Data shown below:

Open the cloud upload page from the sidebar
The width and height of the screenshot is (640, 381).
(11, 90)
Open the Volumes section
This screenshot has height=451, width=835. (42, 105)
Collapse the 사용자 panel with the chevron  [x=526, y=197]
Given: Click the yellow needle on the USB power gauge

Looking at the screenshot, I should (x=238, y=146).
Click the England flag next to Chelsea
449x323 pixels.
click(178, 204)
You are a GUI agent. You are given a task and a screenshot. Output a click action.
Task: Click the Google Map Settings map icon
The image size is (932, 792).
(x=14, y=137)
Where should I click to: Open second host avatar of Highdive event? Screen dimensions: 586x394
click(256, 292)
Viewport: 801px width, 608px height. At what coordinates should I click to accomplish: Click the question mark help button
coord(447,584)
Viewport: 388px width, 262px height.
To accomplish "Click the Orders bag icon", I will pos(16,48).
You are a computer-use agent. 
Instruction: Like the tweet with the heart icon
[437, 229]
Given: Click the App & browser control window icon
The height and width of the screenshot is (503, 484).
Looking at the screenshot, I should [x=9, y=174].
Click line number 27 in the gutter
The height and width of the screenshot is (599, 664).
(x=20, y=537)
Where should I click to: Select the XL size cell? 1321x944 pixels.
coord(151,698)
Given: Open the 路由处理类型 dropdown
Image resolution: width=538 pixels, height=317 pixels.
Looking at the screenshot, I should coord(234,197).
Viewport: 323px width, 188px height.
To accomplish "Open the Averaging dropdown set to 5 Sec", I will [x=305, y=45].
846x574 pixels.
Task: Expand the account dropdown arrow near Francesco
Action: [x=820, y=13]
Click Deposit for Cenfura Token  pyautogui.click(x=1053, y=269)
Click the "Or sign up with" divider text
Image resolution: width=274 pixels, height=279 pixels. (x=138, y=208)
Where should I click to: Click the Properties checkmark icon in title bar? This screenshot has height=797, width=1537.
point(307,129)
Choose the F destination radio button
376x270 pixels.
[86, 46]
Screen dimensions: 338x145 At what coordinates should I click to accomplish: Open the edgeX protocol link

End of Data shown.

> _Goal of the exercise_: Reply with an exact copy of the lines running from the one containing "Given: Open the 路由处理类型 dropdown" through the end of the entries above, both ends included.

> _Response for this exercise_:
Given: Open the 路由处理类型 dropdown
Image resolution: width=538 pixels, height=317 pixels.
Looking at the screenshot, I should coord(234,197).
Viewport: 323px width, 188px height.
To accomplish "Open the Averaging dropdown set to 5 Sec", I will [x=305, y=45].
846x574 pixels.
Task: Expand the account dropdown arrow near Francesco
Action: [x=820, y=13]
Click Deposit for Cenfura Token  pyautogui.click(x=1053, y=269)
Click the "Or sign up with" divider text
Image resolution: width=274 pixels, height=279 pixels. (x=138, y=208)
Where should I click to: Click the Properties checkmark icon in title bar? This screenshot has height=797, width=1537.
point(307,129)
Choose the F destination radio button
376x270 pixels.
[86, 46]
Screen dimensions: 338x145 At what coordinates should I click to accomplish: Open the edgeX protocol link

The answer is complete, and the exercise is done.